-------- INPUT --------
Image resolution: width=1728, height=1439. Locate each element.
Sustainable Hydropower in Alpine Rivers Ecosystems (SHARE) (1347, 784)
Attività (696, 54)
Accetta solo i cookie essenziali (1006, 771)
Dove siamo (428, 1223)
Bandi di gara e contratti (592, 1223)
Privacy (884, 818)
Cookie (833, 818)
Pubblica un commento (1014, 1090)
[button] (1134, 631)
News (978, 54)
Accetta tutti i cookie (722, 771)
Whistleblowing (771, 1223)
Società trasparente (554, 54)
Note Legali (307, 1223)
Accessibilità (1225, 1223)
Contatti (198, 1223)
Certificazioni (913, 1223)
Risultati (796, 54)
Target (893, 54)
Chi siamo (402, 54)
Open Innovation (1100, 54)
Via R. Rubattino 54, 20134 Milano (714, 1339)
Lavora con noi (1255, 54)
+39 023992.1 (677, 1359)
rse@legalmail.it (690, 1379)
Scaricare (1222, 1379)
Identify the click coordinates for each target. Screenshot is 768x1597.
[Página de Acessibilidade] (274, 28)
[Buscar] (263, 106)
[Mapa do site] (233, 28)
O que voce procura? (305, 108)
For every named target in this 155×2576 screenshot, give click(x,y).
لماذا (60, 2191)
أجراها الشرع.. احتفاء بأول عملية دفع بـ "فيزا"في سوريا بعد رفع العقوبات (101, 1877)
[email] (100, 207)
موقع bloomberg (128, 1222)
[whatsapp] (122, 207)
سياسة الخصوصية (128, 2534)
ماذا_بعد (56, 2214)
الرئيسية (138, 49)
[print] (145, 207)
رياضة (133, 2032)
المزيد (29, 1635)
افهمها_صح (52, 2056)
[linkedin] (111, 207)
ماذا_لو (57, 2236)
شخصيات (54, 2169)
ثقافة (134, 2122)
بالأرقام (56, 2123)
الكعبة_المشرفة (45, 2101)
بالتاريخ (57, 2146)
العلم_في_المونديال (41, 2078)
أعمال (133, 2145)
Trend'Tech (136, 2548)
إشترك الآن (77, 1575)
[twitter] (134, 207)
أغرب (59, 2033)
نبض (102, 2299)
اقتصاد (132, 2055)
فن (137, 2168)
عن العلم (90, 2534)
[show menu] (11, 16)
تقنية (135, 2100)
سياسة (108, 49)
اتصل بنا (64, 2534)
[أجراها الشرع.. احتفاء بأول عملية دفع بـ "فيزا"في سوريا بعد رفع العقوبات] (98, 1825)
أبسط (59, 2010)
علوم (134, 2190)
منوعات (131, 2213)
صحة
--------
### ABOUT THIS TASK
Only the number should be given: how many lines in the data contain the string "أجراها".

### EXERCISE ANSWER
2